Exercise details:
Rewrite the entries from the line with "Image resolution: width=1568 pixels, height=715" to the line with "Action: pos(1231,508)", putting "Mango" in place of "Avocado" and changing nothing else.

Supplied information:
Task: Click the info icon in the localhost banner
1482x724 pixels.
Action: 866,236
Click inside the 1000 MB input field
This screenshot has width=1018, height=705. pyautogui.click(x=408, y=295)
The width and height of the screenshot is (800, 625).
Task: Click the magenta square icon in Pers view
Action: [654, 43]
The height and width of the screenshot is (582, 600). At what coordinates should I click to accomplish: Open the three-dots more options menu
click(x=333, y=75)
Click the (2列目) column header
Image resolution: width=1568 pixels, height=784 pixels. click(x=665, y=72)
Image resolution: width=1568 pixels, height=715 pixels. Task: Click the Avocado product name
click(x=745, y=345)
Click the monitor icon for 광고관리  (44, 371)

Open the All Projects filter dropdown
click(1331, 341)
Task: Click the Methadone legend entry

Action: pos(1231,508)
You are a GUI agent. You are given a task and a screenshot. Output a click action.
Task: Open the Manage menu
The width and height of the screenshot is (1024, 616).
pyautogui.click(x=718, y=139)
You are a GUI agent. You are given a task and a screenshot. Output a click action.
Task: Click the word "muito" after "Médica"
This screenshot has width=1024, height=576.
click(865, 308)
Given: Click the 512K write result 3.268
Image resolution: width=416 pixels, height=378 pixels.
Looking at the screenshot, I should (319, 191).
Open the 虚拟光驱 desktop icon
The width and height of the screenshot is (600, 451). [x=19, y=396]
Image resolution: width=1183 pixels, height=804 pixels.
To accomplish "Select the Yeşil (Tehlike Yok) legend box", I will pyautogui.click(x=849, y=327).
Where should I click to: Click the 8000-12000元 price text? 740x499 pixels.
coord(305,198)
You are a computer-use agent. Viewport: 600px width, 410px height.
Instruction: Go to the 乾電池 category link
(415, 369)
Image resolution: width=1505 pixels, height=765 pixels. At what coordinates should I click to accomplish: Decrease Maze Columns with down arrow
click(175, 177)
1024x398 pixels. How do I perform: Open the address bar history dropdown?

Answer:
Image resolution: width=1568 pixels, height=715 pixels. Task: Click the Mango product name
click(x=745, y=345)
Click the monitor icon for 광고관리  (44, 371)

Open the All Projects filter dropdown
click(1331, 341)
Task: Click the Methadone legend entry

Action: pos(1231,508)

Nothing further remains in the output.